Infrastructure · advanced
Tensor Parallelism (TP)
Tensor parallelism shards individual layers across multiple GPUs — splitting each matrix multiplication so different GPUs compute different output dimensions in parallel.
Explanation
For models too big to fit on one GPU (or to run fast enough on one), the weights of each layer are split column-wise or row-wise across N GPUs. Each GPU computes its slice; the partial results are combined via all-reduce after each block.
Tensor parallelism keeps compute local (cheap intra-node communication on NVLink) but requires fast interconnects — within-node NVLink, not across-node networking. Beyond ~8 GPUs the all-reduce overhead dominates.
Used together with pipeline parallelism (split layers across GPUs, not within) and data parallelism (replicate the model, split the data) in large-scale training and inference. NeMo, Megatron, vLLM, and TensorRT-LLM all implement TP.
Examples
- Llama 3 70B in BF16 (~140 GB) split across 4× H100 (80 GB each) with TP=4.

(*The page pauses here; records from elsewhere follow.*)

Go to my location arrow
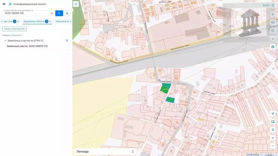[273, 113]

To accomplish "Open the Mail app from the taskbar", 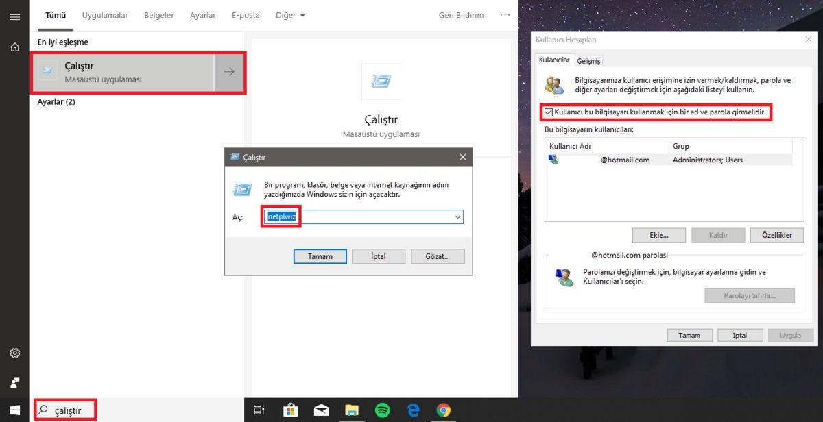I will [x=321, y=410].
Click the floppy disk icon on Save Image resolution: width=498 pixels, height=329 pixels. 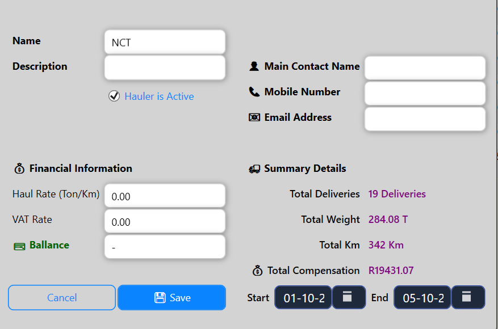[x=160, y=298]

- Frontier training runs commonly use TP=8 within node + pipeline parallelism + data parallelism across nodes.
Frequently asked
What is Tensor Parallelism?
Tensor parallelism shards individual layers across multiple GPUs — splitting each matrix multiplication so different GPUs compute different output dimensions in parallel.

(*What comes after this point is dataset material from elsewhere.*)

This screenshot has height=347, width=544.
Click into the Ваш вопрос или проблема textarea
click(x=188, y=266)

What is an example of tensor parallelism?
Llama 3 70B in BF16 (~140 GB) split across 4× H100 (80 GB each) with TP=4.
How is Tensor Parallelism related to Pipeline Parallelism?
Tensor Parallelism and Pipeline Parallelism are both infrastructure concepts. Pipeline parallelism splits the model by layer across GPUs — GPU 1 holds layers 0-15, GPU 2 holds 16-31, etc. Forward passes flow through the pipeline like an assembly line.
Is Tensor Parallelism considered advanced?
Tensor Parallelism is generally considered advanced-level material in the AI and LLM space.